## AIM OF THE TASK
Without omitting anything, copy every entry word for word.

MATERIAL PROVIDED section start

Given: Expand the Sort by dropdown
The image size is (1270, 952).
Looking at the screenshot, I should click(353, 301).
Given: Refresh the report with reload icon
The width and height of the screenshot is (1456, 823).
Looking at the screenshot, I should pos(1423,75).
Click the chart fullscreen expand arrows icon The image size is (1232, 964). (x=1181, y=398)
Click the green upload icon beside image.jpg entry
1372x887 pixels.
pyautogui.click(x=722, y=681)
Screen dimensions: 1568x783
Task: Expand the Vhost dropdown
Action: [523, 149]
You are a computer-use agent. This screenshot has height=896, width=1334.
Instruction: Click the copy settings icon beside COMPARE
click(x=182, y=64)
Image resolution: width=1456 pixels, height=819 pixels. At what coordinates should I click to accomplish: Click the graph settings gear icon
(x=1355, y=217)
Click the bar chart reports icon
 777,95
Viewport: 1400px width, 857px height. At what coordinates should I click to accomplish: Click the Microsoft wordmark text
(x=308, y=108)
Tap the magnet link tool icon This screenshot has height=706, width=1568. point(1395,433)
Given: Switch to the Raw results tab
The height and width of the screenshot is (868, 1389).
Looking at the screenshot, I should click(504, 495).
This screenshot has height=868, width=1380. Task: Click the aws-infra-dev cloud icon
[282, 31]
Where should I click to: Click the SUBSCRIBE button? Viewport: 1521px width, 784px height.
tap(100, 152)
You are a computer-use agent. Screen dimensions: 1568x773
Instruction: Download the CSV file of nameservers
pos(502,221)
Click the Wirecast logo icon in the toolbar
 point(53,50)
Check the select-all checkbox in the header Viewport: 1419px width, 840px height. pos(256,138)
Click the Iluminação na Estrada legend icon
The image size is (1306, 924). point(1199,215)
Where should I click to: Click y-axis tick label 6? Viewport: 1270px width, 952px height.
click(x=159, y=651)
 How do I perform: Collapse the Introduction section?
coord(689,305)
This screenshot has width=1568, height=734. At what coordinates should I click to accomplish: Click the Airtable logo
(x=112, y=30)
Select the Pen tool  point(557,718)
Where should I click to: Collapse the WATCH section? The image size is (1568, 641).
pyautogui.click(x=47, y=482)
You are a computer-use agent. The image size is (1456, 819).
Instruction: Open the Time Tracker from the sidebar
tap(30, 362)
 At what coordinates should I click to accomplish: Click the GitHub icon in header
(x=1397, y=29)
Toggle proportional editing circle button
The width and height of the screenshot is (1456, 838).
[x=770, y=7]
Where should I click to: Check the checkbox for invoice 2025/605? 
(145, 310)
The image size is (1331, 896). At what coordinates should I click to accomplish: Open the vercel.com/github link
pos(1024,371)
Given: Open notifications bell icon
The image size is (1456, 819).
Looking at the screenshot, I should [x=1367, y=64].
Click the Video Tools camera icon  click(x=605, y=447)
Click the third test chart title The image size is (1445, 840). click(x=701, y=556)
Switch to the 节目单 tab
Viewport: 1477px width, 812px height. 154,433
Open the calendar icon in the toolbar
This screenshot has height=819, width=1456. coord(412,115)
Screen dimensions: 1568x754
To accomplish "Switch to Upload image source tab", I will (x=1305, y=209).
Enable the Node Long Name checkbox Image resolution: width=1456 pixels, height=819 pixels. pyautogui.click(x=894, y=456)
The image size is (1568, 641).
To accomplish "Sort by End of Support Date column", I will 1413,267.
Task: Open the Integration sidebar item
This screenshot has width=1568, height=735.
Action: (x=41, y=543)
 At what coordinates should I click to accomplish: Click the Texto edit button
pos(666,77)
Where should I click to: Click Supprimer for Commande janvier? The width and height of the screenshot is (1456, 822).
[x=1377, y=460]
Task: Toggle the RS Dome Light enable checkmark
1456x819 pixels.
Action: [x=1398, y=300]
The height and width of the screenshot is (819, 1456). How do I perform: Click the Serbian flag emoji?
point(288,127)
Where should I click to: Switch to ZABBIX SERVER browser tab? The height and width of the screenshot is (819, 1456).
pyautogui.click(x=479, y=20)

MATERIAL PROVIDED section end

## ANSWER BOX
Given: Expand the Sort by dropdown
The image size is (1270, 952).
Looking at the screenshot, I should click(353, 301).
Given: Refresh the report with reload icon
The width and height of the screenshot is (1456, 823).
Looking at the screenshot, I should pos(1423,75).
Click the chart fullscreen expand arrows icon The image size is (1232, 964). (x=1181, y=398)
Click the green upload icon beside image.jpg entry
1372x887 pixels.
pyautogui.click(x=722, y=681)
Screen dimensions: 1568x783
Task: Expand the Vhost dropdown
Action: [523, 149]
You are a computer-use agent. This screenshot has height=896, width=1334.
Instruction: Click the copy settings icon beside COMPARE
click(x=182, y=64)
Image resolution: width=1456 pixels, height=819 pixels. At what coordinates should I click to accomplish: Click the graph settings gear icon
(x=1355, y=217)
Click the bar chart reports icon
 777,95
Viewport: 1400px width, 857px height. At what coordinates should I click to accomplish: Click the Microsoft wordmark text
(x=308, y=108)
Tap the magnet link tool icon This screenshot has height=706, width=1568. point(1395,433)
Given: Switch to the Raw results tab
The height and width of the screenshot is (868, 1389).
Looking at the screenshot, I should click(504, 495).
This screenshot has height=868, width=1380. Task: Click the aws-infra-dev cloud icon
[282, 31]
Where should I click to: Click the SUBSCRIBE button? Viewport: 1521px width, 784px height.
tap(100, 152)
You are a computer-use agent. Screen dimensions: 1568x773
Instruction: Download the CSV file of nameservers
pos(502,221)
Click the Wirecast logo icon in the toolbar
 point(53,50)
Check the select-all checkbox in the header Viewport: 1419px width, 840px height. pos(256,138)
Click the Iluminação na Estrada legend icon
The image size is (1306, 924). point(1199,215)
Where should I click to: Click y-axis tick label 6? Viewport: 1270px width, 952px height.
click(x=159, y=651)
 How do I perform: Collapse the Introduction section?
coord(689,305)
This screenshot has width=1568, height=734. At what coordinates should I click to accomplish: Click the Airtable logo
(x=112, y=30)
Select the Pen tool  point(557,718)
Where should I click to: Collapse the WATCH section? The image size is (1568, 641).
pyautogui.click(x=47, y=482)
You are a computer-use agent. The image size is (1456, 819).
Instruction: Open the Time Tracker from the sidebar
tap(30, 362)
 At what coordinates should I click to accomplish: Click the GitHub icon in header
(x=1397, y=29)
Toggle proportional editing circle button
The width and height of the screenshot is (1456, 838).
[x=770, y=7]
Where should I click to: Check the checkbox for invoice 2025/605? 
(145, 310)
The image size is (1331, 896). At what coordinates should I click to accomplish: Open the vercel.com/github link
pos(1024,371)
Given: Open notifications bell icon
The image size is (1456, 819).
Looking at the screenshot, I should [x=1367, y=64].
Click the Video Tools camera icon  click(x=605, y=447)
Click the third test chart title The image size is (1445, 840). click(x=701, y=556)
Switch to the 节目单 tab
Viewport: 1477px width, 812px height. 154,433
Open the calendar icon in the toolbar
This screenshot has height=819, width=1456. coord(412,115)
Screen dimensions: 1568x754
To accomplish "Switch to Upload image source tab", I will (x=1305, y=209).
Enable the Node Long Name checkbox Image resolution: width=1456 pixels, height=819 pixels. pyautogui.click(x=894, y=456)
The image size is (1568, 641).
To accomplish "Sort by End of Support Date column", I will 1413,267.
Task: Open the Integration sidebar item
This screenshot has width=1568, height=735.
Action: (x=41, y=543)
 At what coordinates should I click to accomplish: Click the Texto edit button
pos(666,77)
Where should I click to: Click Supprimer for Commande janvier? The width and height of the screenshot is (1456, 822).
[x=1377, y=460]
Task: Toggle the RS Dome Light enable checkmark
1456x819 pixels.
Action: [x=1398, y=300]
The height and width of the screenshot is (819, 1456). How do I perform: Click the Serbian flag emoji?
point(288,127)
Where should I click to: Switch to ZABBIX SERVER browser tab? The height and width of the screenshot is (819, 1456).
pyautogui.click(x=479, y=20)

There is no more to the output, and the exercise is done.